Dask deploys workers through HTCondor. Information about these workers can be located through the terminal using the condor_q command. This will display information about all workers which have run on coffea-casa, but you can typically find your workers by approximating their starting time and date. For a more reliable method, you can run the command condor_q -af:h Owner JobStartDate JobId DaskSchedulerAddress | grep -E "(username|Owner)" where username is replaced by your coffea-casa username. This username is identical to the name in your terminal command line which follows cms-jovyan@jupyter (e.g. cms-jovyan@jupyter-matousadamec-40gmail-2ecom:~$ has username matousadamec-40gmail-2ecom).

Accessing Workers

Each of the workers listed after condor_q is executed has an ID associated with it. This can be found either under the BATCH_NAME or JOBS_ID columns, both of which should be identical (up to the decimal).
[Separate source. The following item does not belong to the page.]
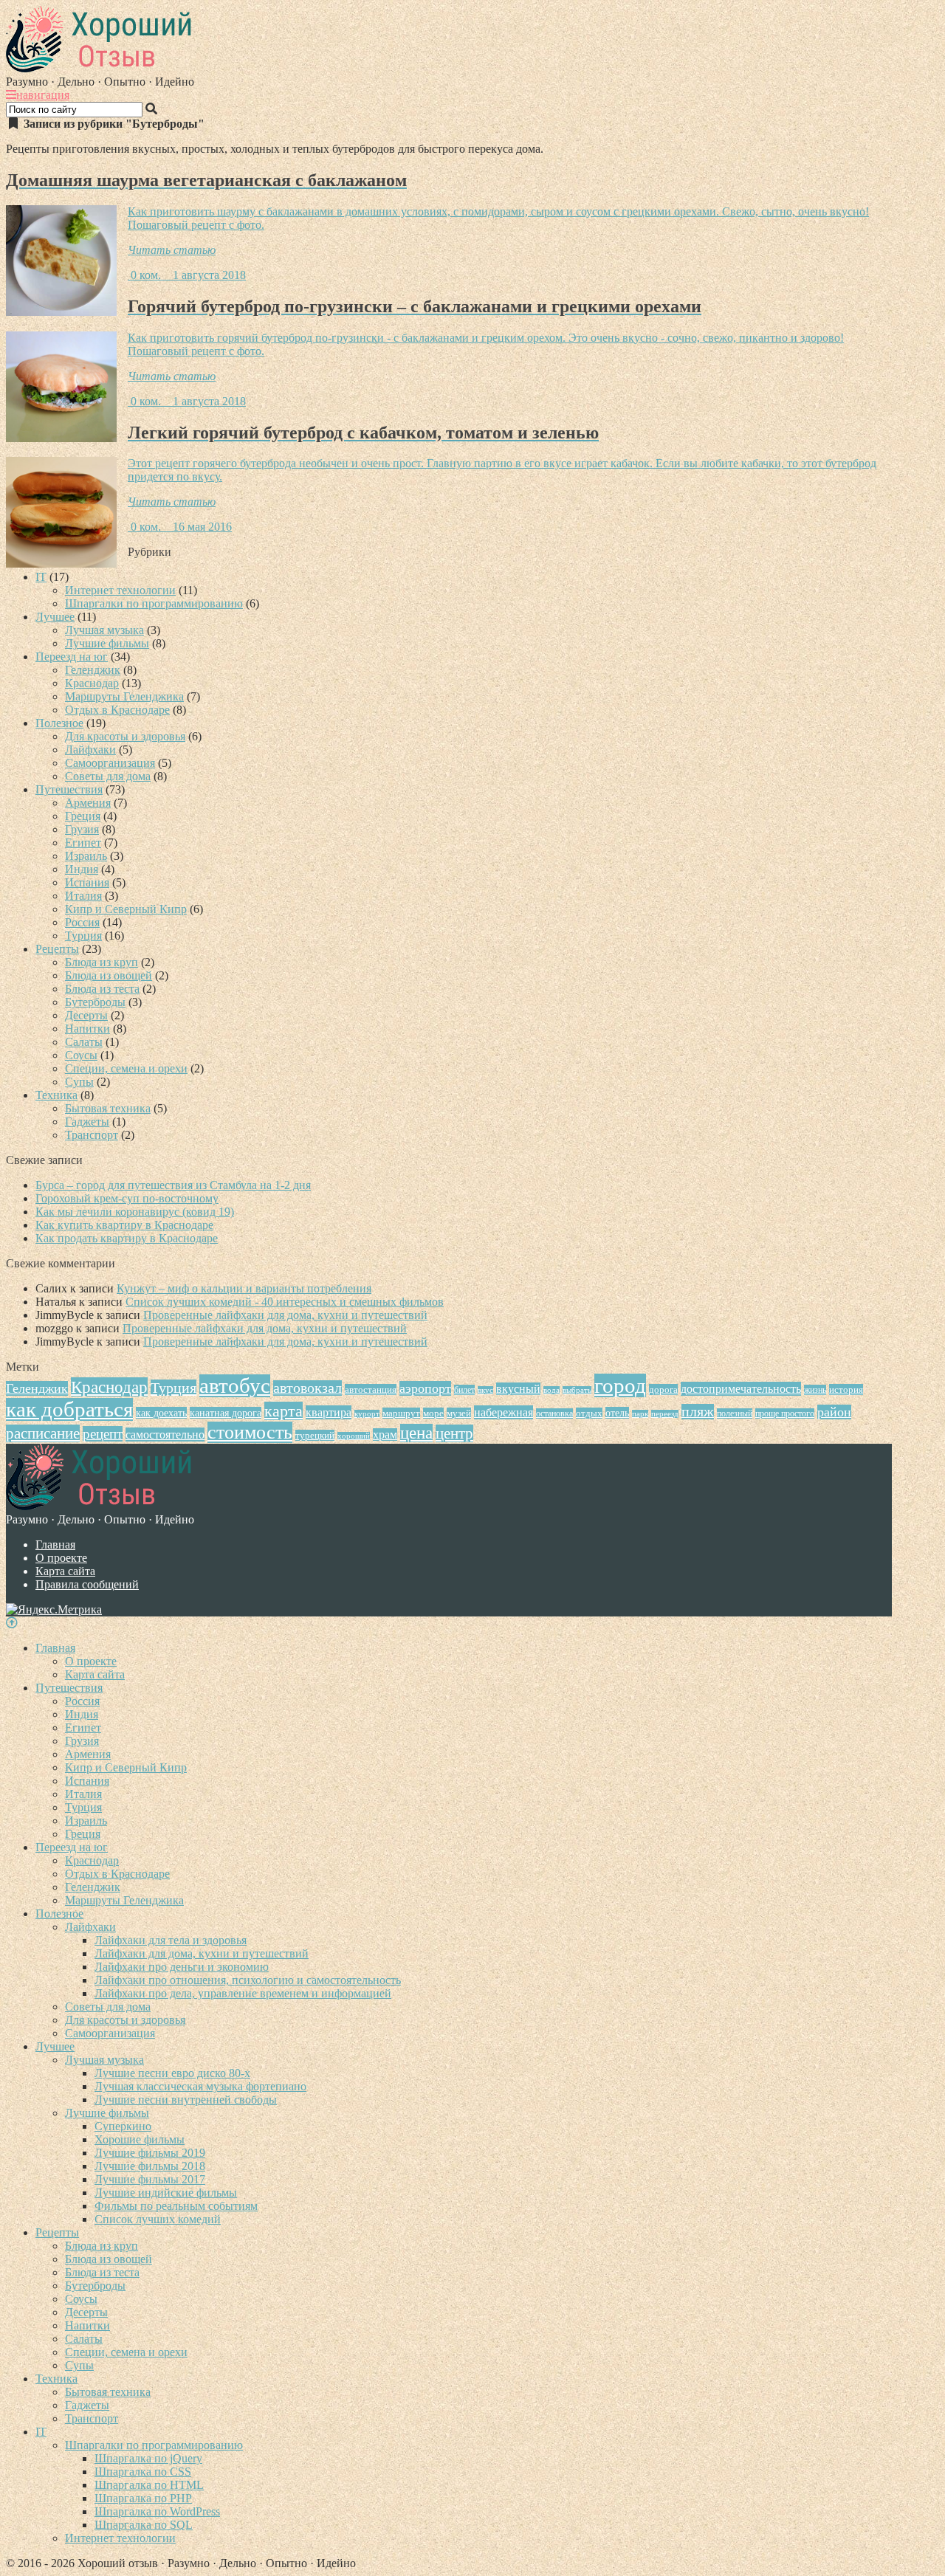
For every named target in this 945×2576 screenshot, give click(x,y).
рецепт (103, 1434)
To connect to a specific worker, you can use the condor_ssh_to_job ID command, replacing ID with your worker’s ID. Upon a successful connection, your terminal should indicate the worker you have connected to. An example of what this looks like is provided below:

An example of a successful ssh connection to a sample HTCondor worker.
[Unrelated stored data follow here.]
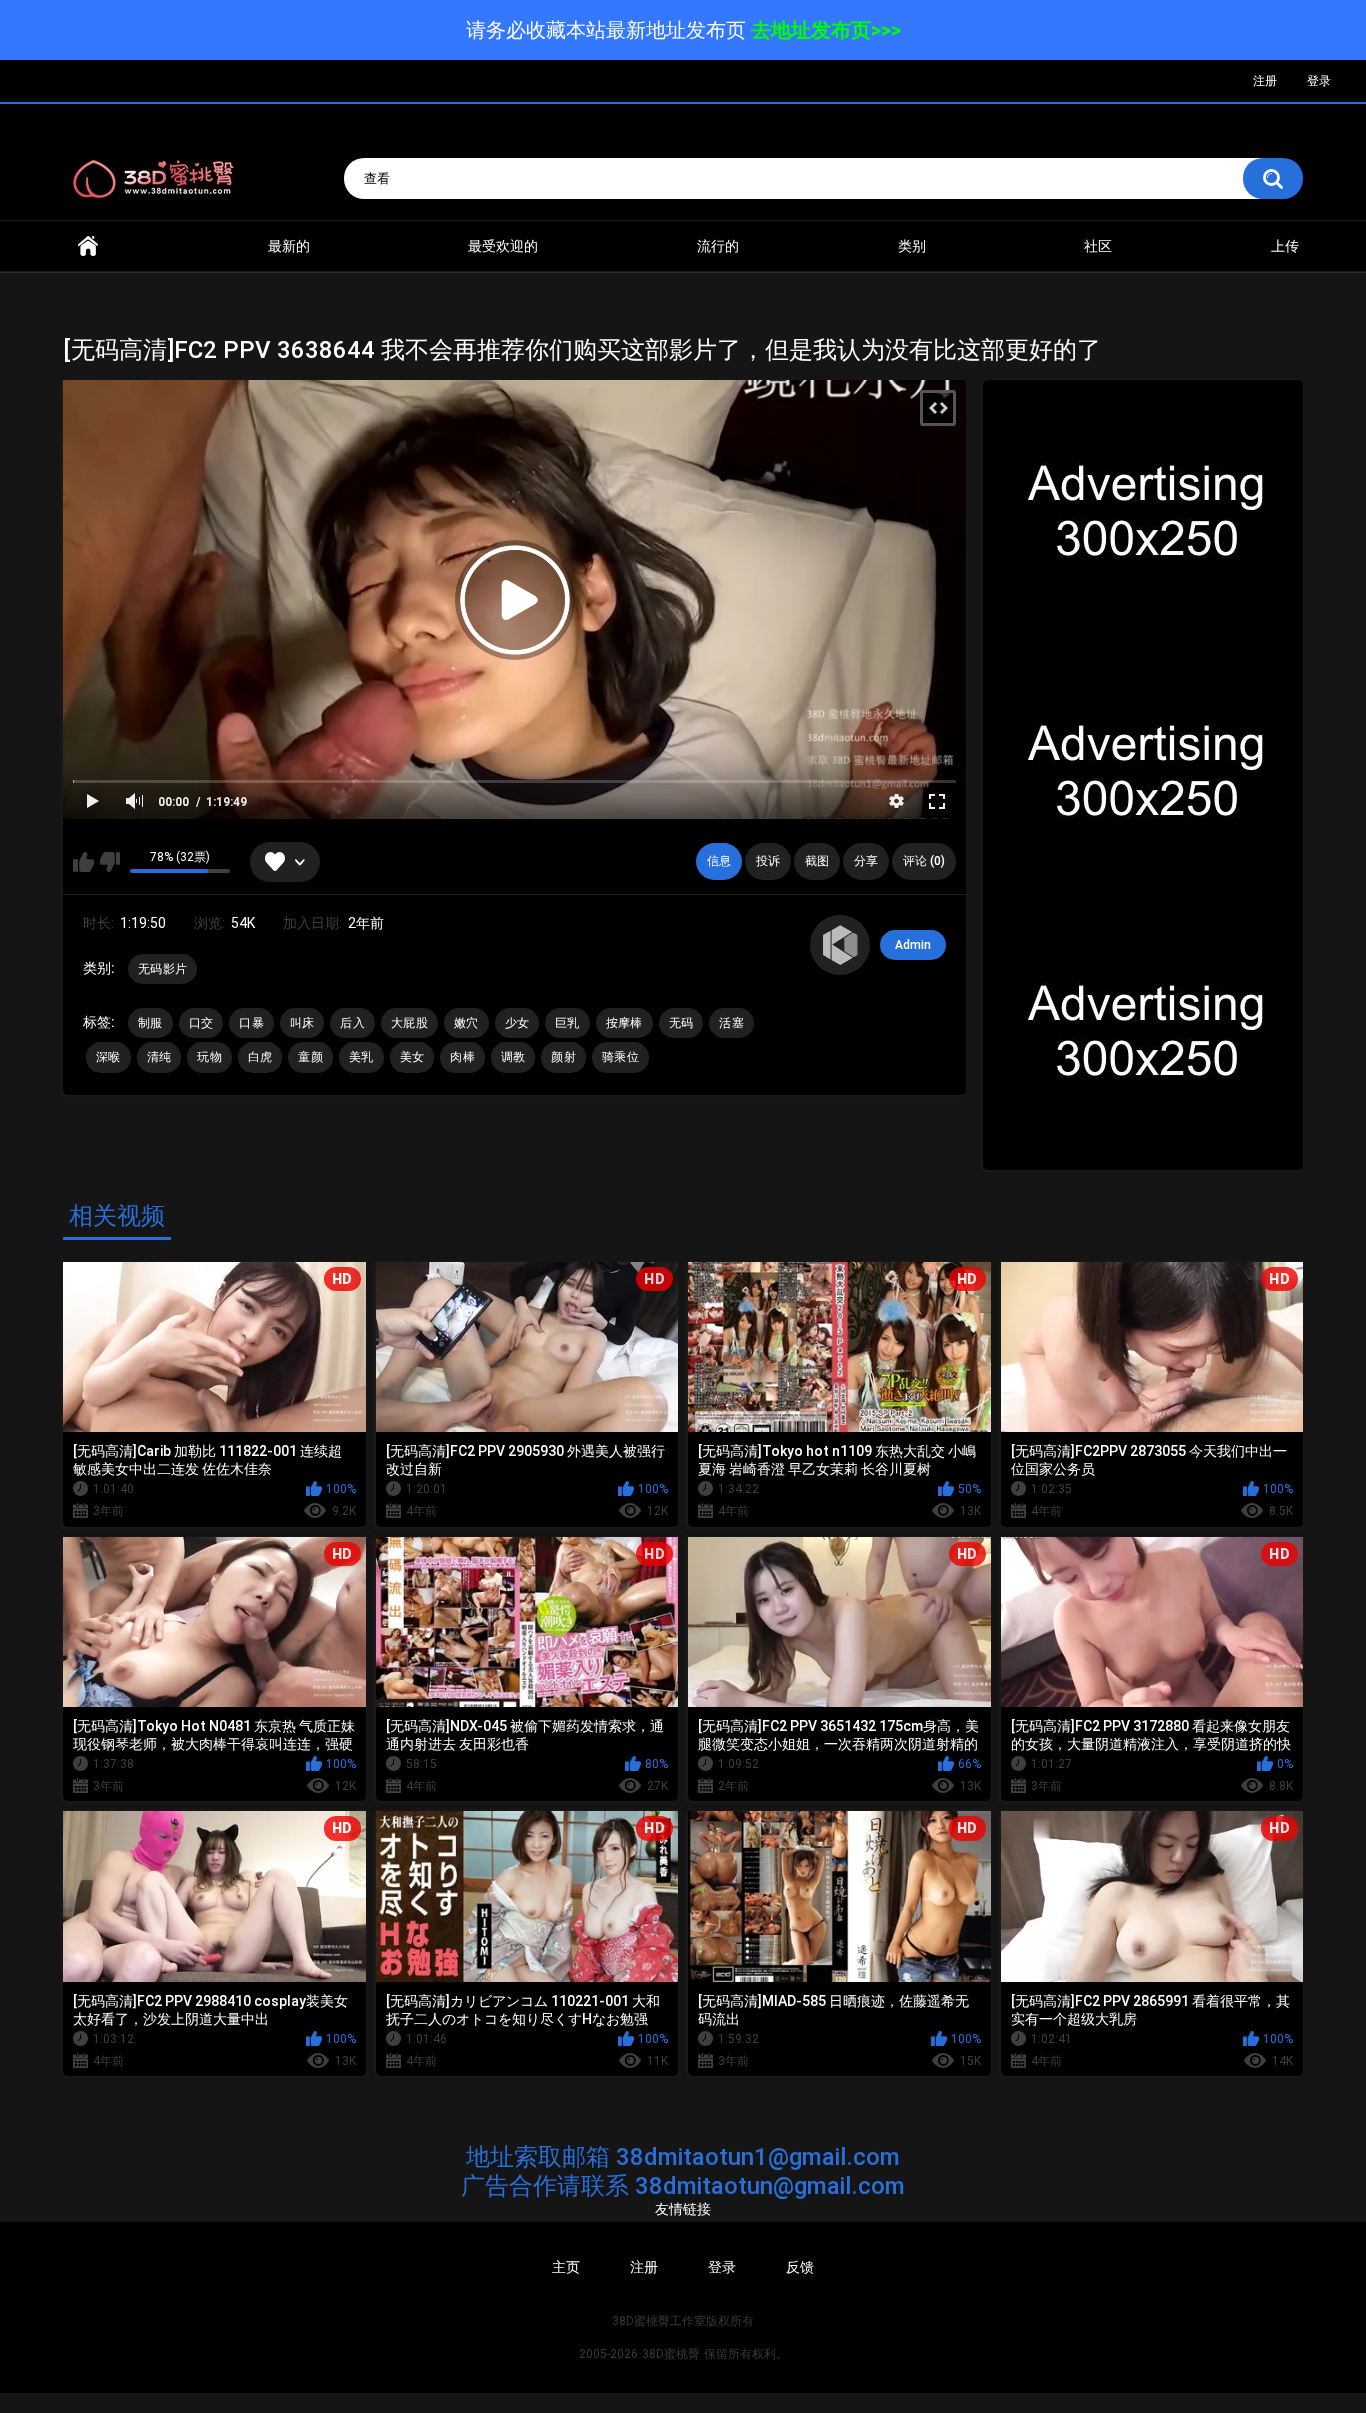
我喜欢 (83, 862)
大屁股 (409, 1023)
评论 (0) (924, 861)
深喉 (108, 1057)
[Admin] (840, 945)
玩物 (209, 1057)
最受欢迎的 (503, 246)
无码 (681, 1023)
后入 (352, 1023)
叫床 (302, 1023)
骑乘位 (620, 1057)
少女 (517, 1023)
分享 (866, 861)
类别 (912, 246)
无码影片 (162, 969)
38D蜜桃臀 (671, 2354)
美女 (412, 1057)
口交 (201, 1023)
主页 (566, 2267)
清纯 (159, 1057)
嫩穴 (466, 1023)
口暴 (251, 1023)
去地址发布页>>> (826, 30)
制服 (150, 1023)
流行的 (718, 246)
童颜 (310, 1057)
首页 (88, 246)
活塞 (731, 1023)
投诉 (768, 861)
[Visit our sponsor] (1143, 515)
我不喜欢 (109, 862)
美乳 (361, 1057)
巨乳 (567, 1023)
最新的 (289, 246)
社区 (1098, 246)
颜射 (563, 1057)
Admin (913, 945)
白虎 (260, 1057)
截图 (817, 861)
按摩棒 (624, 1023)
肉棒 (462, 1057)
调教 (513, 1057)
From here, you can execute terminal commands as usual, but you are now “within” the worker. Of particular interest here will be the log files _condor_stderr and _condor_stdout, which will tell you any errors or print statements executed during the worker’s runtime. You should also be able to see an xcache_token if you are wanting to use CMS data (as you should be running on an instance where xcache is enabled).

Killing Workers

To kill a job, go to the scheduler terminal. Find the ID of the job you are seeking to kill through condor_q, and then use condom_rm ID (replacing ID with your job’s ID). This may be useful if your job becomes stuck during processing.